Backward time grows linearly to the number of to zero3_consolidated_16bit_state_dict called

I'm training a model with ema states which means module state dict needs to be gathered after each step. When zero stage 3 is enabled model_engine.backward become slower as step grows. Training loop

train_steps = 0
for _ in epoch:
    for x, y in dataset:
        ts = time()
        model_engine.backward(loss / grac_acc)
        running_loss.append(loss.detach().item() * args.grad_acc_steps)
        backward_seconds += time() - ts
        # ...
        if train_steps % grac_acc == 0:
            model_engine.step()

            if model_engine.zero_optimization_stage() == 3:
                sd = model_engine._zero3_consolidated_16bit_state_dict()
            elif is_global_rank_0():
                sd = model_engine.module_state_dict()

            if is_global_rank_0():
                update_ema(ema, sd)

            tb_writer.add_scalar(
                'Train/Backward time ms',
                backward_seconds * 1000,
                train_steps,
            )
            backward_seconds = 0
            train_steps += 1

if model_engine._zero3_consolidated_16bit_state_dict is disabled, backward time is not growing and everything works fine.

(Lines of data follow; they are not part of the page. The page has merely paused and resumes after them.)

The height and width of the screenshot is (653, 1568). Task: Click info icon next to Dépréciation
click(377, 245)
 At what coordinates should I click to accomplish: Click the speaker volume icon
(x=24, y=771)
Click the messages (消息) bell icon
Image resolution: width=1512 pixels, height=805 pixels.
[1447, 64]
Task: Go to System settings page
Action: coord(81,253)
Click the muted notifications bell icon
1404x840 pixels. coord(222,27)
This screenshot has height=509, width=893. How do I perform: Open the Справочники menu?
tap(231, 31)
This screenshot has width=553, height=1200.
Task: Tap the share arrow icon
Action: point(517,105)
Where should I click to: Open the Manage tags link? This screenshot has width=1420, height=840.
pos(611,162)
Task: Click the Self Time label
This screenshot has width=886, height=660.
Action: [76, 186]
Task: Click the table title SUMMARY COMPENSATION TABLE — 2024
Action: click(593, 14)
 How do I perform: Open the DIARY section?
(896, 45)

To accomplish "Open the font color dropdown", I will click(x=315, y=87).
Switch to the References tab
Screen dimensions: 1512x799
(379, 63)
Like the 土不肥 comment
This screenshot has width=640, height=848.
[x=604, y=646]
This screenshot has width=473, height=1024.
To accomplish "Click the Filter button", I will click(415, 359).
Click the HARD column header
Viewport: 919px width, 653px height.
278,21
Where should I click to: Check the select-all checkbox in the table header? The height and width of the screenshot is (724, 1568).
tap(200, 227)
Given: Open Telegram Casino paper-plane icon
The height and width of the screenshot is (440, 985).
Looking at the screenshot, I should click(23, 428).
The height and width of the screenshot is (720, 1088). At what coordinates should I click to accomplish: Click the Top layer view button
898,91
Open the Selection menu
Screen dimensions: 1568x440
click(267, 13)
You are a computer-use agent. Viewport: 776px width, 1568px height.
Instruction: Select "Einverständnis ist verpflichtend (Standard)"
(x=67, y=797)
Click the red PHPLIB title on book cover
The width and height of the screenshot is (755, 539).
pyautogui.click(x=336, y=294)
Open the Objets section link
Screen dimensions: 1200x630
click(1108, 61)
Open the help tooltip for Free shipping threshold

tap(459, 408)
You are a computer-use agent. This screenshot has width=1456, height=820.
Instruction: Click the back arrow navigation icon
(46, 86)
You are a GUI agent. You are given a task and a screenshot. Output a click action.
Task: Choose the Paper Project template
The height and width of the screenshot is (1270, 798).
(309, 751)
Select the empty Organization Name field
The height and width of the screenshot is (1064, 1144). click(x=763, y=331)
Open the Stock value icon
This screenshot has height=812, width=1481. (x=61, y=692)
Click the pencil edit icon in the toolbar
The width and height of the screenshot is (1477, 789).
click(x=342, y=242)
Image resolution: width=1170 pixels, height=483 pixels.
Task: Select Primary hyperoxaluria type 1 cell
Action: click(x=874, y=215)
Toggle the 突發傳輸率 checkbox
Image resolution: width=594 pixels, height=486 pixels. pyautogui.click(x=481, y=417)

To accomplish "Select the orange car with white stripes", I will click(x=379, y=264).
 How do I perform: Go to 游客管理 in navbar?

ds version is 0.12.6 Tried on 8 a800 & 8 3090

def zero3_consolidated_16bit_state_dict(model_engine):
    """
    Get a full non-partitioned state_dict with fp16 weights on cpu.
    Important: this function must be called on all ranks and not just rank 0.
    This is similar to nn.Module.state_dict (modelled after _save_to_state_dict), but:
    1. consolidates the weights from different partitions on gpu0
    2. works on one layer at a time to require as little gpu0 memory as possible, by
    moving the already consolidated weights to cpu
    3. takes care to keep the shared params shared when gradually copying the params to cpu
    Returns:
        a consolidated fp16 ``state_dict`` on cpu on rank 0, ``None`` on other ranks
    """
    if not model_engine.zero_optimization_partition_weights():
        raise ValueError("this function requires ZeRO-3 mode")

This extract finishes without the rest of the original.